- Object
- Demitasse
- Description
-
I was born in Budapest after World War II to Hungarian-Jewish Holocaust survivors. My father came from a village in northeastern Hungary called Vaja, where he and many of his ancestors had farmed large estates for generations. After the War, the land of course was gone, nationalized by the Communists. But kindly neighbours had hidden and kept many small family treasures. In the Budapest apartment in which I grew up, these candlesticks, bonbonnieres, and pretty pieces of china were kept in an elegant china cabinet.
We left Hungary in the wake of the Revolution of 1956. Because we came out legally in the spring of 1957, we were allowed to take a few precious items of sentimental value with us. My parents included me, a child of nine, in the decision making process, and I remember that they heeded my counsel to bring a less valuable set of silver candlesticks than the tall modern ones that they purchased after the war, because I said to them, "We should take the candle sticks that came from Vaja."
The demitasse set is also among the few objects we brought from Hungary with us. It was once part of a large set of fine German porcelain: Graf von Henneberg, Ilmenau. The set was also displayed in the china cabinet and was brought out when my parents served espresso to company.
I cherish a particularly fond memory related to these demitasses. My father liked his espresso sweet and would place a sugar cube or two in his cup. I would sit on his lap, enfolded in his arms, as he sipped his coffee. When he was done, there was always a residue of coffee-infused sugar at the bottom, which he would scrape out with what we called a mocha spoon and feed to me.

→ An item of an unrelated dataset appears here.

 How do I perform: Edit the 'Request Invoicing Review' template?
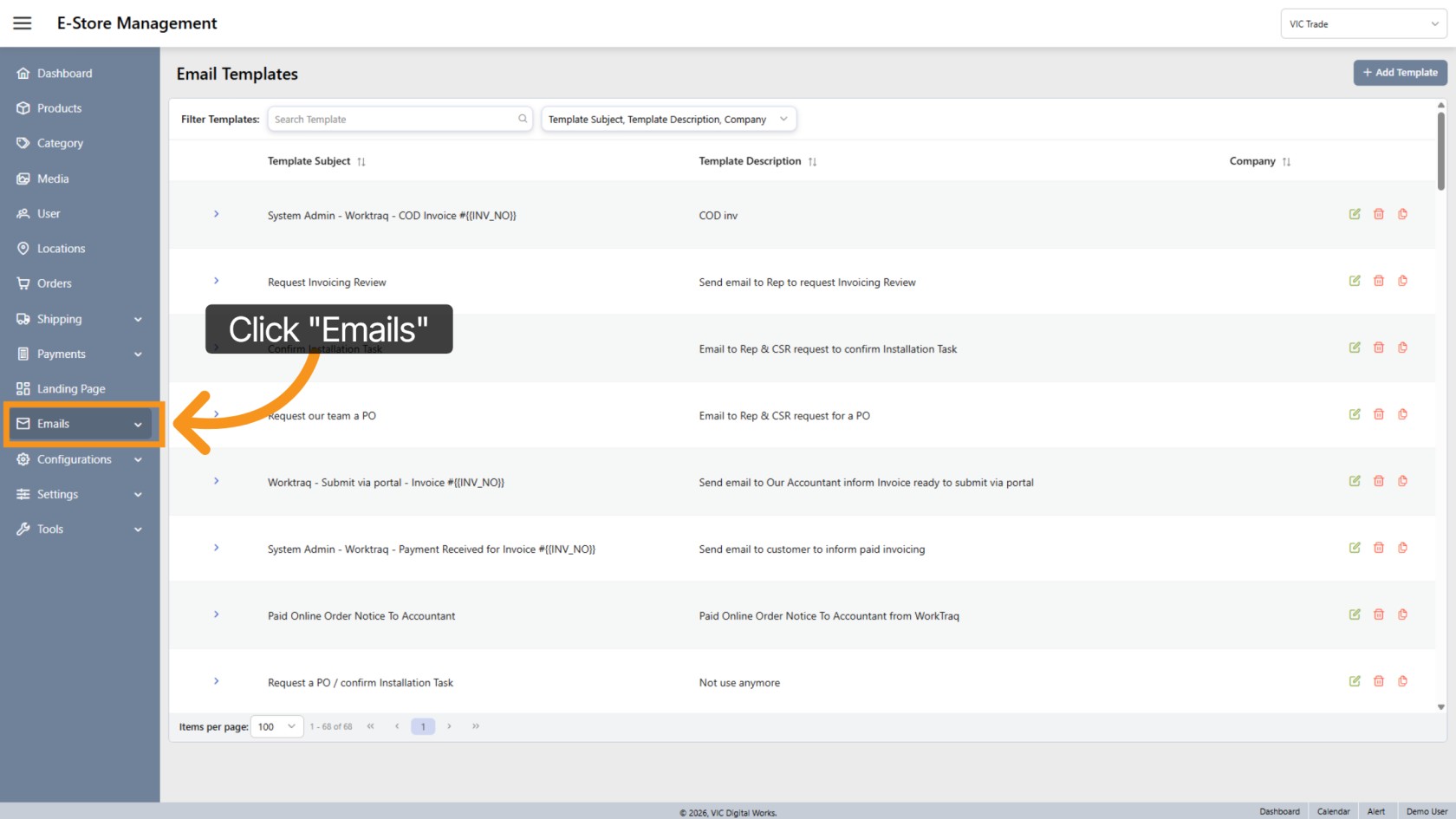[x=1355, y=280]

The warmth of my father’s arms around me, the taste of coffee flavoured sugar, the prettiness of the delicate little object—they form a kind of gestalt of a happy, indulged childhood, and in particular of the closeness that existed between me and my father.
There are darker memories associated with the demitasse set as well, which are recounted in the chapter called "Demitasses" in my award-winning family memoir "Shoshanna's Story: A Mother, A Daughter, and the Shadows of History" (McClelland & Stewart). But I prefer to dwell on the tenderness of the “coffee memory,” and on the fact that this little artefact connects me to a family past in the Hungarian countryside.